----- Provided records

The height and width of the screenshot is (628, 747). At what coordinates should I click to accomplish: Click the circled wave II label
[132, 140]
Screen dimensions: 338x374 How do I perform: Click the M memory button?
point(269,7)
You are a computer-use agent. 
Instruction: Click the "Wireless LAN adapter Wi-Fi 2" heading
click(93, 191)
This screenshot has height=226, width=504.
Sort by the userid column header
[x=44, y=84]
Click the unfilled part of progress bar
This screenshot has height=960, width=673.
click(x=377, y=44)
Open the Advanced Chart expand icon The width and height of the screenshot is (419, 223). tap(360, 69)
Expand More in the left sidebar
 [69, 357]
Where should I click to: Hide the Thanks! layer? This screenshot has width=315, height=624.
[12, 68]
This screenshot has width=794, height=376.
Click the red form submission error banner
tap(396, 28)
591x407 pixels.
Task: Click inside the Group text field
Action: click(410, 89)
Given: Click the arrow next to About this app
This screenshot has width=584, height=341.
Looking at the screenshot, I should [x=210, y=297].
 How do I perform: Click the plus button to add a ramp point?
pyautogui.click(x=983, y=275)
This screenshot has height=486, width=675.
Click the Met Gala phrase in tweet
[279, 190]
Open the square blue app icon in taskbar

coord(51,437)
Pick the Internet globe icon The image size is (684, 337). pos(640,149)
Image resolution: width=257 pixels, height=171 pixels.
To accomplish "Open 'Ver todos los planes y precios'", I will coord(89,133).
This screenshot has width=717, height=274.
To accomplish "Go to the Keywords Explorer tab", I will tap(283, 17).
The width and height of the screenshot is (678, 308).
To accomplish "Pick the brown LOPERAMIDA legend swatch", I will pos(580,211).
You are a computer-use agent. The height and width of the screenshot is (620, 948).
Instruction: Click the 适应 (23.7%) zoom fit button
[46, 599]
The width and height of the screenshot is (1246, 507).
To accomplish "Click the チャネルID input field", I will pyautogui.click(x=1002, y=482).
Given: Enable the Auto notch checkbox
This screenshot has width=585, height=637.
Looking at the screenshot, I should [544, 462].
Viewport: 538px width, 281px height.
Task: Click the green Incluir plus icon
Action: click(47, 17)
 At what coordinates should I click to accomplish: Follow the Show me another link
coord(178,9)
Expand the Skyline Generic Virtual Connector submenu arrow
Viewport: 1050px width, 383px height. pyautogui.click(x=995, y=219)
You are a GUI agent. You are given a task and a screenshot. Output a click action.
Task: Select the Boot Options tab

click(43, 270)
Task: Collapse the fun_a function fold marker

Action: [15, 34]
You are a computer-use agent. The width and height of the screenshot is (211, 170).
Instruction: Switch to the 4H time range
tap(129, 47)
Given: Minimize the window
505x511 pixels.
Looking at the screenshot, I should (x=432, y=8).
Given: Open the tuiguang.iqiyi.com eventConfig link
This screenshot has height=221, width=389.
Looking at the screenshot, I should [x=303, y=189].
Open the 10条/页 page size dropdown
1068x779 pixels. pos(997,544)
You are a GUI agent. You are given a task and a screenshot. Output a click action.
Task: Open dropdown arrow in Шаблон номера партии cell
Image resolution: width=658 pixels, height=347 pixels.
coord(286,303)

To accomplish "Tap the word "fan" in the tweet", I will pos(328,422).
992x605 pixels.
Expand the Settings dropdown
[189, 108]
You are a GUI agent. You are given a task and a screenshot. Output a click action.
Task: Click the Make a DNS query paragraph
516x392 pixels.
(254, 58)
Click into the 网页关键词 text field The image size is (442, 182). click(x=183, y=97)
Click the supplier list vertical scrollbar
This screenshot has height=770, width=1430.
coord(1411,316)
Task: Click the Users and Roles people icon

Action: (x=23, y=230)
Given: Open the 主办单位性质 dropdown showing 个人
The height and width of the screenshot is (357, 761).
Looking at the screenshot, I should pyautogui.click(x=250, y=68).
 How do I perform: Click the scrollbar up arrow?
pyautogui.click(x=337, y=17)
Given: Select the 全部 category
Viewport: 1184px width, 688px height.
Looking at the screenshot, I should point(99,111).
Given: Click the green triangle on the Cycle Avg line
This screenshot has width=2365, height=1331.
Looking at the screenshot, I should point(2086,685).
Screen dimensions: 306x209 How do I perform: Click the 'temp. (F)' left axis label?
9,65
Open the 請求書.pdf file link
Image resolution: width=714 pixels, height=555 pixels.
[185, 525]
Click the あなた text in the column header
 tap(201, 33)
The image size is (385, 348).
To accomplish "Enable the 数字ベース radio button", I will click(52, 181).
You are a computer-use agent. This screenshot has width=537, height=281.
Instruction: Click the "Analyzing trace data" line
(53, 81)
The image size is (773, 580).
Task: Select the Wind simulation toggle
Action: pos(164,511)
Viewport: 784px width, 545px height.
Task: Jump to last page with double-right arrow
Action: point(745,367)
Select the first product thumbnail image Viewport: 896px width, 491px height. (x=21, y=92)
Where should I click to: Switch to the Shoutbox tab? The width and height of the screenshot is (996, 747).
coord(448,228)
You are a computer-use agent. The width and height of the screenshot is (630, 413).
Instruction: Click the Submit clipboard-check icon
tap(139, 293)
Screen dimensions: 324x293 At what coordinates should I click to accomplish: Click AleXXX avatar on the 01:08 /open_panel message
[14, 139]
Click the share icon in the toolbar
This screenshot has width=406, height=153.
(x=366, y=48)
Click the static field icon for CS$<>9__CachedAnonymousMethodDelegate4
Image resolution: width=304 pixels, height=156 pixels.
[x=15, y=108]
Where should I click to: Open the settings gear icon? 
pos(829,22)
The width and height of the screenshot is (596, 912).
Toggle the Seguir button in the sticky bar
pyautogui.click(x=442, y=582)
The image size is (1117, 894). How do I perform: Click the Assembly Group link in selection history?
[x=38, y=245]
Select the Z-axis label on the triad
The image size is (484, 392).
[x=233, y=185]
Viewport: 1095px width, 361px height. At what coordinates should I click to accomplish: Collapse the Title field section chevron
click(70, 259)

----------

▶ _Your goal_
If a line in the records above includes the string "Enable", copy it.

▶ _Your solution_
Given: Enable the Auto notch checkbox
To accomplish "Enable the 数字ベース radio button", I will click(52, 181).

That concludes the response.